Among other geniuses of bamboo I’ve met during this trip to Colombia, is this colombian architect Simón Vélez, a prize-winning architect, and a proponent of bamboo as an essential building component.
Vélez created joinery systems that utilize bamboo as a permanent structural element in both residential and commercial structures. One of the buildings I could visit with him, was Pabellón del Pensamiento, which was designed and constructed for ZERI Foundation (Zero Emissions Research and Initiative) for the Expo Hanover 2000. A 2000-square-meter bamboo pavilion, that were built first in Manizales, Colombia. The structure utilized bamboo, recycled cement, copper, and a mixture of terracotta, cement and bamboo fiber panels. It was the first time in history that a bamboo structure received a building permit in Germany.
He is known as the bambu architect, a fact that he doesn´t like too much. As he says, we should not be obsessed with bamboo and also, he wants to scape from this idea. It is not the only natural material of the area, and if we want to built a house, just use what we need to do that. His home in Bogota was a surprise because of the mixing materials : bamboo for much of the furniture and structures; steel rebar for stairs, capitals of columns for an arbitrary construction of garden elements,…just a simple mix of things around the house. I like the idea, and more if an important architect defend it.
He describes himself as an architect of many sorts, but resolutely rejects all pretences he deems too artistic or philosophical. ‘Essentially I am a roof architect’ he commences. ‘The roof carries the meaning of the building. That is why the anti-nationalistic Bauhaus movement started with the “ridding” of roofs: they were too recognizable, too local. When it snows a lot, like in Northern Europe, you need a different roof than in Egypt or Greece, where it seldom rains.
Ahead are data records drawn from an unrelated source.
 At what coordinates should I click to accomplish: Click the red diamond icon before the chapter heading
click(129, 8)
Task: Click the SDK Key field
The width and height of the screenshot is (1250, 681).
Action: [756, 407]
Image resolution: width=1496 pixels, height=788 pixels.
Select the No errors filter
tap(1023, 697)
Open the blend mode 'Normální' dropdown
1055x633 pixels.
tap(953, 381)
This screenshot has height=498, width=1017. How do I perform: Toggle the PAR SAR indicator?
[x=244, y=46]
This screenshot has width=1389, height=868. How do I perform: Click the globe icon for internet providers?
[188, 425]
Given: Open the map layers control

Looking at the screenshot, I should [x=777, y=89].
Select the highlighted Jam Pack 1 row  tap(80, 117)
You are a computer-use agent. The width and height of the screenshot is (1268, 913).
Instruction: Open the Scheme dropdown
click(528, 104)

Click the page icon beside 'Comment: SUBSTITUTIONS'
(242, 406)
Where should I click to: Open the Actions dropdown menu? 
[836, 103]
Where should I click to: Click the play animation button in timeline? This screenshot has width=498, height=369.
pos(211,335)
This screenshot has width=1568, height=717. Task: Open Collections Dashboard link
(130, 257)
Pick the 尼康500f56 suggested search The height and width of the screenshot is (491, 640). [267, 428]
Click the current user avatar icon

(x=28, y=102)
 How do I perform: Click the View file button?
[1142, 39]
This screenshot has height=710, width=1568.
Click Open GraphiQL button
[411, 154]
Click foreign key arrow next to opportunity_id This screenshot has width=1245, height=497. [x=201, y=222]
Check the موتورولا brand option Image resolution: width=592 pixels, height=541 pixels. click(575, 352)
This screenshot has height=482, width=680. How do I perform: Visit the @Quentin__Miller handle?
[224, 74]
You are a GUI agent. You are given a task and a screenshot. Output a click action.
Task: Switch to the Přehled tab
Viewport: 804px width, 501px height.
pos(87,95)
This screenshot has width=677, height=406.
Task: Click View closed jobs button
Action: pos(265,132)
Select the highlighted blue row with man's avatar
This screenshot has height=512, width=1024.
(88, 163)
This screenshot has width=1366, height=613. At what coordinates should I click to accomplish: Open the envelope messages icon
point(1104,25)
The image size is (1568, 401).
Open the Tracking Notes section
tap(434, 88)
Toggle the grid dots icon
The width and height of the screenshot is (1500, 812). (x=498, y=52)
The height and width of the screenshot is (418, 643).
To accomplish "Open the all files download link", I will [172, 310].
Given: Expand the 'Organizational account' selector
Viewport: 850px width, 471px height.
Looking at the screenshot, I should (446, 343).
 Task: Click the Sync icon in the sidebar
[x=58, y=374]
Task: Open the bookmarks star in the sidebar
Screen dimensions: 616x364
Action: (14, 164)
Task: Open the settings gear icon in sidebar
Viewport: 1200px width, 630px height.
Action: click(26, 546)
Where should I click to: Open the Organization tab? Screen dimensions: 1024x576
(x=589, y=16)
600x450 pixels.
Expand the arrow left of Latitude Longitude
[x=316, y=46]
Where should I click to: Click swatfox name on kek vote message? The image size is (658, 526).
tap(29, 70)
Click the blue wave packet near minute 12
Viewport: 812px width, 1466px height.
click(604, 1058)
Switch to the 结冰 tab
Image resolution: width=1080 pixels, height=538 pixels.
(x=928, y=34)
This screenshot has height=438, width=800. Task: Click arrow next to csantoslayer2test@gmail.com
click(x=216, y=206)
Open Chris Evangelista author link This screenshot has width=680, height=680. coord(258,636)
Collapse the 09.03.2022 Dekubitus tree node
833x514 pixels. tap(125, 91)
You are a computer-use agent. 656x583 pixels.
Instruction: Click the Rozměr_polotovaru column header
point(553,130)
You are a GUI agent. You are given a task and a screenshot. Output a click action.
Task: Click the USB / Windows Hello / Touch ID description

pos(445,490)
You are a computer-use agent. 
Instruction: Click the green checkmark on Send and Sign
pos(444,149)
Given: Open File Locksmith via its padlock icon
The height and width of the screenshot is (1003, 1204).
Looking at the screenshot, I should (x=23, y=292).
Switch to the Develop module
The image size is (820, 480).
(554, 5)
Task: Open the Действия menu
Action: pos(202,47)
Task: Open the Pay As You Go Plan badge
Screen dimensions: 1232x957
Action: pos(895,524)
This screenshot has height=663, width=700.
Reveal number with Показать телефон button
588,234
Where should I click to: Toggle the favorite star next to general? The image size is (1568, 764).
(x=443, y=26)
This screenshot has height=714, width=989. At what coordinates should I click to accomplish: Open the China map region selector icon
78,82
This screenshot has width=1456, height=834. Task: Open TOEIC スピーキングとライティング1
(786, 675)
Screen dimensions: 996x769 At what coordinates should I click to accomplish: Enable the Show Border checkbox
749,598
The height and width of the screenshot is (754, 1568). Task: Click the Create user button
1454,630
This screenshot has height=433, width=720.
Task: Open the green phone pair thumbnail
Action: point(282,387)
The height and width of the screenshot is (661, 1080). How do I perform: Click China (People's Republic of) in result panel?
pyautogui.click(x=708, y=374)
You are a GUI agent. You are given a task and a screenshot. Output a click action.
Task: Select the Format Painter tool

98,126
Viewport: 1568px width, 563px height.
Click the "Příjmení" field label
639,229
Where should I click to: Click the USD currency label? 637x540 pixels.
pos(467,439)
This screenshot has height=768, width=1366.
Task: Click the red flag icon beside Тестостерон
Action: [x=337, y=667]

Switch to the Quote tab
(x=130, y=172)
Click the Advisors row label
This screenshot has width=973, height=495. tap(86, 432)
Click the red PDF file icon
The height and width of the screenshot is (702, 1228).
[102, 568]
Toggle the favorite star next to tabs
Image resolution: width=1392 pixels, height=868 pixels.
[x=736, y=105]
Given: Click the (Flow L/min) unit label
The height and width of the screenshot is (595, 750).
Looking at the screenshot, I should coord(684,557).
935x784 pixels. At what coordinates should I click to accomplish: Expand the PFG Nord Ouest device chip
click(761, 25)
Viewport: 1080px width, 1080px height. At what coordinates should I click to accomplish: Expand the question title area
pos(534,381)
In Peru, you don’t even construct a roof; you make a shelter against the sun, while in Colombia the tropical rains can be so torrential that you need a big roof and drainage. Bauhaus aimed for a universalism that would make every local identity and therefore nationalism impossible in advance. That highlights the difference between classical architecture, that is beautiful everywhere in the world and modern architecture that is – also all over the world- so distinctly ugly.’